Aksine ABD’nin, bu olumlu gibi görünen adımları atmasına sebep olan konularla ilgili olarak Biden yönetiminin Türkiye ile üst düzey temas kurmaktan imtina eden yaklaşımı da, söz konusu hasmane yaklaşımı sürdüreceklerini gösteriyor.
Dikkat edilecek olursa Rusya-Ukrayna savaşının başlamasından bu yana Cumhurbaşkanı Erdoğan ile birçok ülke lideri arasında sayısız telefon görüşmeleri yapıldı.
Çok sayıda devlet ve hükümet başkanı Türkiye’ye geldi, gitti.
Buna karşın ABD Başkanı Biden sadece bir kez, Cumhurbaşkanı Erdoğan’ı aradı.
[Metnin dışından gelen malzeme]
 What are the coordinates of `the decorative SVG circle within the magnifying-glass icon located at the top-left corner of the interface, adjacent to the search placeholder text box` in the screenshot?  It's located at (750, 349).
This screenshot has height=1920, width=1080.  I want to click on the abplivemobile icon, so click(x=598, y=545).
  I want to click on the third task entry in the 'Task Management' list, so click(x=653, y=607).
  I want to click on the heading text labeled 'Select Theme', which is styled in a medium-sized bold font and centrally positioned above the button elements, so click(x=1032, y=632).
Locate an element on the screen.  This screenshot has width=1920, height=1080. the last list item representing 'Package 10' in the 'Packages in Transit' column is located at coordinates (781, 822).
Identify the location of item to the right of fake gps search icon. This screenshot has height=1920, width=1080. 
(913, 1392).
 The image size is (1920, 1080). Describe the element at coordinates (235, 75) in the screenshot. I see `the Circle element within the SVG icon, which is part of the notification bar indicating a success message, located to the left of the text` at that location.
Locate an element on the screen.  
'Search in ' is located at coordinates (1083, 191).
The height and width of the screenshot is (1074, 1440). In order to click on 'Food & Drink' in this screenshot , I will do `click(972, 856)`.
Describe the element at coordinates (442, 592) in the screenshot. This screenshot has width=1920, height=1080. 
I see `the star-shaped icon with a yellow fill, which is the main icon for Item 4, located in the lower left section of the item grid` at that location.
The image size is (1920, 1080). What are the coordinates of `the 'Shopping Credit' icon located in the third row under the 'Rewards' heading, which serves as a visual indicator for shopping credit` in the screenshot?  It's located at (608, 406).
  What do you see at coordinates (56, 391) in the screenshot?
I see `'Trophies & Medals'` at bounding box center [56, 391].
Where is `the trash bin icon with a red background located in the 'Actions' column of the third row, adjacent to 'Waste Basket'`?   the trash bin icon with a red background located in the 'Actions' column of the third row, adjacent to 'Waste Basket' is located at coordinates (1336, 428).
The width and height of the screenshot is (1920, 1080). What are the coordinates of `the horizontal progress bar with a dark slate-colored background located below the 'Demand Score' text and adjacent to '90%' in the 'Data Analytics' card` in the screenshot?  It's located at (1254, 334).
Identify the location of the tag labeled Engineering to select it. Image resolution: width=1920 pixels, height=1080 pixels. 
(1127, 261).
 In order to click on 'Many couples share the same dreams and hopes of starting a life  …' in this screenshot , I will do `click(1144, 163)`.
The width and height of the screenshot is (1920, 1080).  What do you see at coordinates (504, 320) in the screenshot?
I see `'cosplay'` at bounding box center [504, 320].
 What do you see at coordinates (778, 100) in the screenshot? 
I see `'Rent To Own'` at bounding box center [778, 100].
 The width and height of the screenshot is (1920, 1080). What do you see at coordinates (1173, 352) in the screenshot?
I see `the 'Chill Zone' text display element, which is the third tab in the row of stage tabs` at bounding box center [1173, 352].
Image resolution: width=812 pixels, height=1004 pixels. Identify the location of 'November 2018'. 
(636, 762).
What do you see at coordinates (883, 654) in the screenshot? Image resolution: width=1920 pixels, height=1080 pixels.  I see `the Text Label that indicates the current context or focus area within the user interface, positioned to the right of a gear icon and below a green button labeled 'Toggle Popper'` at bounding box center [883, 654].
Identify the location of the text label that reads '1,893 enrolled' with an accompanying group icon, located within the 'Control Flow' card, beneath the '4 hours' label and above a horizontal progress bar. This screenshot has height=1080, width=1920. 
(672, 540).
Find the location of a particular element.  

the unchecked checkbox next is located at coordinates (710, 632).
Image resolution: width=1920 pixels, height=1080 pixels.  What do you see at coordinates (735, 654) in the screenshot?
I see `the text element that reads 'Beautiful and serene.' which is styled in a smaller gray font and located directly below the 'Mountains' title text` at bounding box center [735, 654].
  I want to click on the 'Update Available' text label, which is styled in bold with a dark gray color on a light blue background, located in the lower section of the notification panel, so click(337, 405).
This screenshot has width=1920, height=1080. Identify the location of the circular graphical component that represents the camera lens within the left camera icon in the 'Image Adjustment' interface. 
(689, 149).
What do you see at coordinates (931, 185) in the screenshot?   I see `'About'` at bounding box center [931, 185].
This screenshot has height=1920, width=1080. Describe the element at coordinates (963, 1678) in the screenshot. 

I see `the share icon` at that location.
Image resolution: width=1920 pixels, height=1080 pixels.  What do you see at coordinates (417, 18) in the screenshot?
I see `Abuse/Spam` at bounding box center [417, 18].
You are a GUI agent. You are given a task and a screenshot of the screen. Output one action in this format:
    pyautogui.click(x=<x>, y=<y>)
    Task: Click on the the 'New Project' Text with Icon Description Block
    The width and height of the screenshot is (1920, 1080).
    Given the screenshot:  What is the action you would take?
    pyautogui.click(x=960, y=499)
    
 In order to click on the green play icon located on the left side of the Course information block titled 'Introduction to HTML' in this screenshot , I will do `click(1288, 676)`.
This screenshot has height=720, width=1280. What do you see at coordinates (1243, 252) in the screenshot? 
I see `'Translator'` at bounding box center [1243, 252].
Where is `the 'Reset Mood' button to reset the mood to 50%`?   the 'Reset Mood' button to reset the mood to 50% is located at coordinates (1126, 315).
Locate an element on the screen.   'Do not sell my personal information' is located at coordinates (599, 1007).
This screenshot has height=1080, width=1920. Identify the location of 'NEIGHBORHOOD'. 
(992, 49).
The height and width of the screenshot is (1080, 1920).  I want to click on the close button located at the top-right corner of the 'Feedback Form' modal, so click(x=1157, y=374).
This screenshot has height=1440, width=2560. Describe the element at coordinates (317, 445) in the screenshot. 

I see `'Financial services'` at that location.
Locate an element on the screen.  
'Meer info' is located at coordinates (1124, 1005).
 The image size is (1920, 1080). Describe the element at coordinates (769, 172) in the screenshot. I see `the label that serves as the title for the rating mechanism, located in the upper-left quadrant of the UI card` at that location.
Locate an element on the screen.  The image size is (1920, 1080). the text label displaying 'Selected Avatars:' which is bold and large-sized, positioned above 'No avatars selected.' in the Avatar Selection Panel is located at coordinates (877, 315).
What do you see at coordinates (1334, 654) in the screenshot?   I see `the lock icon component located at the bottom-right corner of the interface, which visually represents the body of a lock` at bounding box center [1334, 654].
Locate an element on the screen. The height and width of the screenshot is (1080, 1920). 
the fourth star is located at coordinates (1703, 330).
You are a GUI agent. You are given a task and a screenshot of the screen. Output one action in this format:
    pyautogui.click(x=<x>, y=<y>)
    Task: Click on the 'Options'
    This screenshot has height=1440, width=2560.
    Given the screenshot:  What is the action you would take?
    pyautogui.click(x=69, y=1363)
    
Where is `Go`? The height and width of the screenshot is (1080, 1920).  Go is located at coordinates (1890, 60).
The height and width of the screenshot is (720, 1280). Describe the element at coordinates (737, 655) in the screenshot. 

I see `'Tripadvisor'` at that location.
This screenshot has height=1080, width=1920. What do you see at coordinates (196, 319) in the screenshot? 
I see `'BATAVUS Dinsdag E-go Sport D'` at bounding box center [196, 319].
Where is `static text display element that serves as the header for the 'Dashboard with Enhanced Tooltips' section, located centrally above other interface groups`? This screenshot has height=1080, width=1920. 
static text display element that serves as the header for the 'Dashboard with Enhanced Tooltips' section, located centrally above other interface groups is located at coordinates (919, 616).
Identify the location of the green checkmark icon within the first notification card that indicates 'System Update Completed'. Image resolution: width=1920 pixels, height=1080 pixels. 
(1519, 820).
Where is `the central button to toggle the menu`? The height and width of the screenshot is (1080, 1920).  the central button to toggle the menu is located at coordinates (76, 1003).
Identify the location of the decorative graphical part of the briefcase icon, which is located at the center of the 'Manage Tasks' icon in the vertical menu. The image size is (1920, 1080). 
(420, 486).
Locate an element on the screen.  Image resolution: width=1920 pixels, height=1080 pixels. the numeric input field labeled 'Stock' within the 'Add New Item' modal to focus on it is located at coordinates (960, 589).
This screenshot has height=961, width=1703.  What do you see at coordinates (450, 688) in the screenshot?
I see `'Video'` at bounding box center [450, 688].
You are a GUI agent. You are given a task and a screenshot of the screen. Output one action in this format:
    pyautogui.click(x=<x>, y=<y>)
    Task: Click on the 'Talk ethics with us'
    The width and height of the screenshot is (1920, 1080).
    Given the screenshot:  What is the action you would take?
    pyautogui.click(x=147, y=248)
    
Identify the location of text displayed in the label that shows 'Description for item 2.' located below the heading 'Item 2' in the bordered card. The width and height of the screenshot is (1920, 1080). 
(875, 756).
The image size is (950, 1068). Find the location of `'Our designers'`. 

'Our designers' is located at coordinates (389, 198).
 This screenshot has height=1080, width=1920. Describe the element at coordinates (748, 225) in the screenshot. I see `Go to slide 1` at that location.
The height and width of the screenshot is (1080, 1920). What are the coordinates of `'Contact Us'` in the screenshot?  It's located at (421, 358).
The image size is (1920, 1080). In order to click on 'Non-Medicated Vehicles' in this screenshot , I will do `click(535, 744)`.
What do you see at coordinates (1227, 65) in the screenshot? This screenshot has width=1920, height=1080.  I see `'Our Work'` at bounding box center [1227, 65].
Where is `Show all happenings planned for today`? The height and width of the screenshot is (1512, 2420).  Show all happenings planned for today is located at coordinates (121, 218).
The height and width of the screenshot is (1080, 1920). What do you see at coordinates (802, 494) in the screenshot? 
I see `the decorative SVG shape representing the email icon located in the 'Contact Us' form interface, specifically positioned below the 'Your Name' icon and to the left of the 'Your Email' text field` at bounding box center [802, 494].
O da, tüm dünyanın gözünün çevrili olduğu Antalya’daki Rusya ve Ukrayna dışişleri bakanlarının görüşmesi sonrasında.
Aynı Biden, Brüksel’deki NATO zirvesinde de Erdoğan ile ikili görüşmeden kaçındı.
Tüm bunların bir tek sebebi var.
Türkiye’deki en muhalif kesimler bile, Ukrayna ile ilgili duruşun, Türkiye’ye yönelik bu ziyaretlerin iktidara ciddi şekilde artı puan olarak yansıdığını dile getiriyor.
Biden yönetimi de aynısını düşünüyor olmalı ki, bu konuda hükümete artı puan sağlayacak yaklaşımlardan kaçınıyorlar.
Çünkü Biden, ABD başkanı seçilmeden önce ilan ettiği, “muhalefeti destekleyerek Erdoğan’ı devirme” taahhüdünün arkasında duruyor.
Yani ABD, Türkiye’nin içişlerine karışmaya çabalarından vazgeçmedi, geçmiyor.
Nereye kadar?
Muhtemelen 2023 seçimlerine kadar.
Bu seçimlerde de bir kez daha hayal kırıklığına uğradıklarında artık son demlerine yaklaşan Biden, iki ayda bir Türkiye’yi ziyaret etmese bile, muhtemelen Beyaz Saray, sık sık Beştepe’nin telefonunu çalacaktır.
İşte o zaman, ABD ile Türkiye arasındaki ilişkilerde bugünlerdekine benzer olumlu adımların yeni bir sürecin başlamasına işaret olarak değerlendirilmesi mümkün olabilecektir diye düşünüyorum.